A Blank Canvas: Cornell Classes Transition from Blackboard

*Editor's note: This article originally appeared in The Cornell Daily Sun, the student-operated news publication of Cornell University. It is republished with permission.

Cornell seal

As students dutifully logged into their Blackboard accounts this week, a new message popped up: “Cornell is now transitioning from Blackboard to Canvas!”

The University intends to integrate the new system over time to improve student learning and faculty user experience. Instructors had the option to opt into Canvas’ platform this spring, but the full transition will be complete by spring 2020. The switch is the product of an evaluation process that began in late 2016.

For the upcoming fall semester, the University plans to have half of all courses accessible on Canvas. By next spring, all courses using a learning management system must switch to Canvas.

Blackboard, which has roots in a program co-founded by Daniel Cane ’98 during his sophomore year, served as Cornell’s primary learning management system for years, even as other universities began to move away from the platform as early as 2008.

The Center for Teaching Innovation began recruiting faculty to pilot new systems, and review systems like Blackboard Ultra, Canvas and Brightspace, other platforms for interactive education, in April 2017.

The purpose of the switch is “to improve the student learning experience,” according to the CTI website. Canvas will share many of Blackboard’s special integrated features, including TurnItIn, iClicker and Panopto. Students reportedly enjoyed the new platform in a pilot program, and it was preferred by pilot faculty over blackboard, according to the site.

As a result of the staggered roll-out, however, some students may be forced to use both platforms simultaneously until next spring. This fall, larger courses and freshman-oriented courses will likely be on Canvas, according to the site.

In the past, the University has also used another learning management system called CourseInfo, which later merged into Blackboard. Cane developed it with the help of 11 Cornell undergraduates and one alumnus, according to a University press release from 1997.

“I asked Dan to help me to create some parts of the page that would facilitate communication with the students, because I teach a large class. I wanted a way to use the Website to enhance both education and communication,” said Prof.

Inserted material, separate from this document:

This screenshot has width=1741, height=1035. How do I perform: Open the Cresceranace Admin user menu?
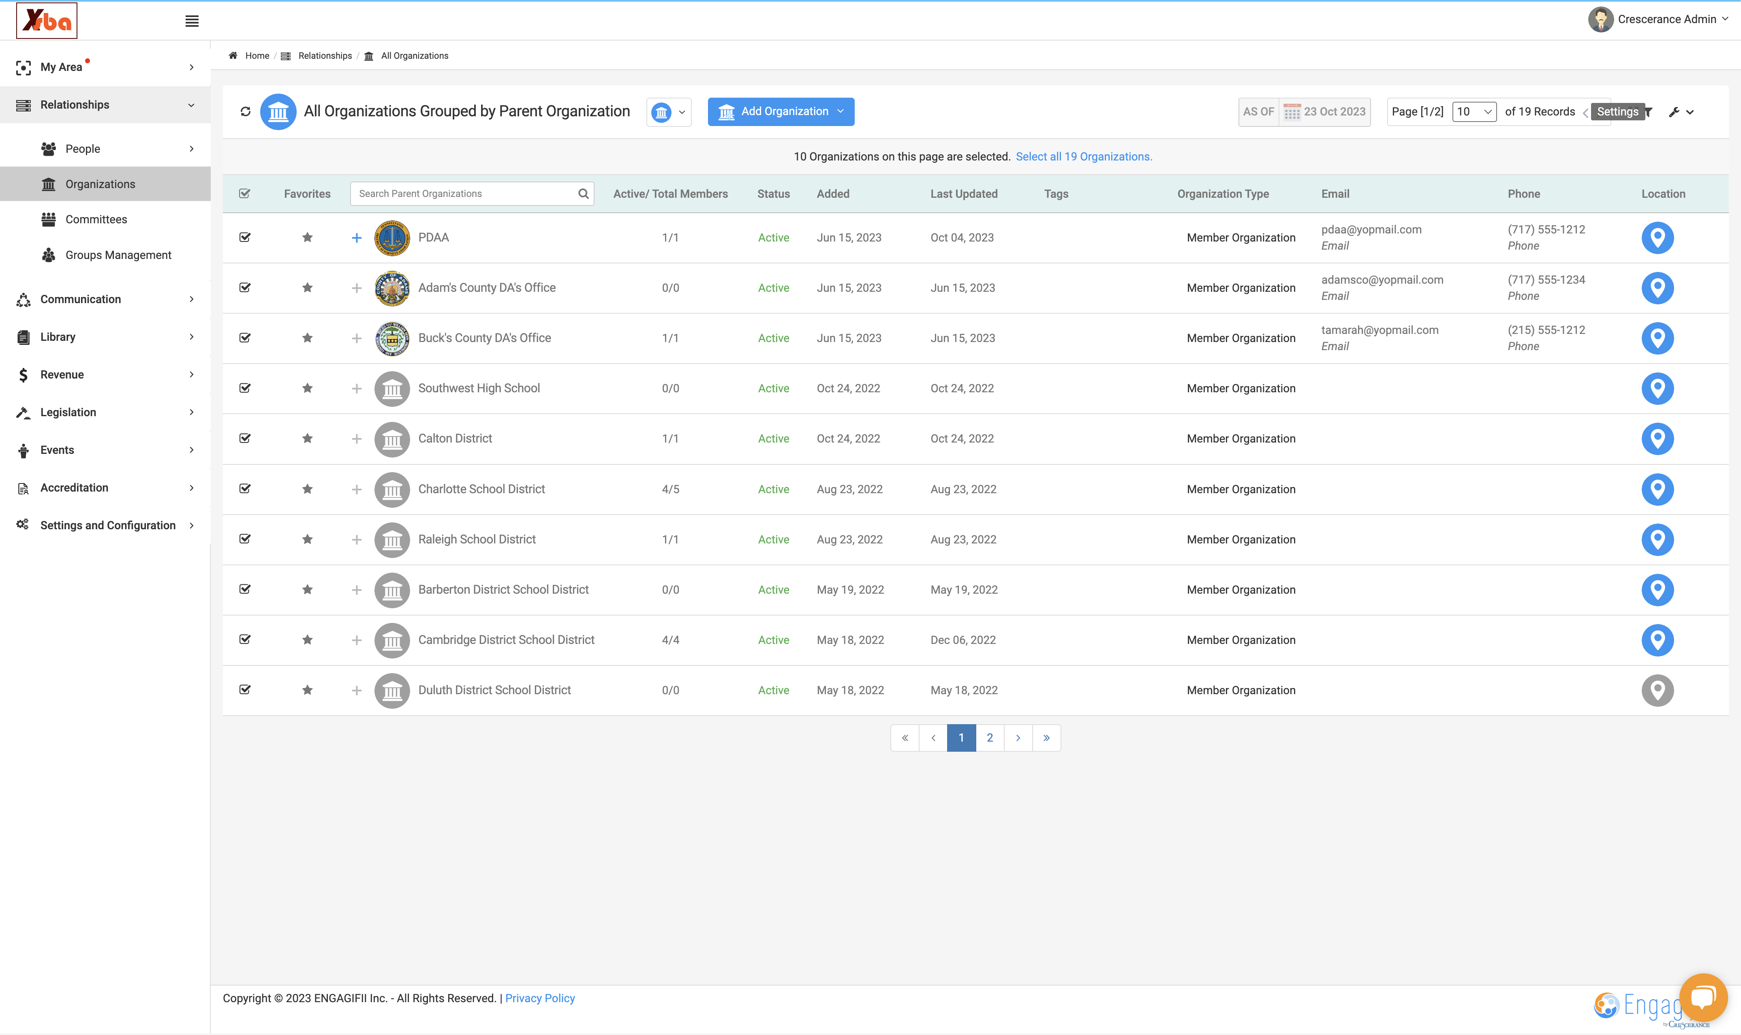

Cindy van Es, applied economics and management.

The CourseInfo software they created was used by professors similarly to the way Blackboard is used today: To post coursework, record grades and make announcements.

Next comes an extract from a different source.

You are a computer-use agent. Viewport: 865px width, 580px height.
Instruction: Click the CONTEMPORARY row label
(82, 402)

“While I have continued to use it in all my courses, and I am proud of the solid foundation we built for this type of tool, I know that other products could have moved the concept to the next level,” van Es previously told The Sun.

Many of Cornell’s peer institutions currently use Canvas, including Brown University, Columbia University, Dartmouth University, Stanford University and Yale University.

The CTI will hold “drop-in” sessions this week for faculty to ask technical questions. Session times are posted on the teaching website, and face-to-face sessions are “coming soon.”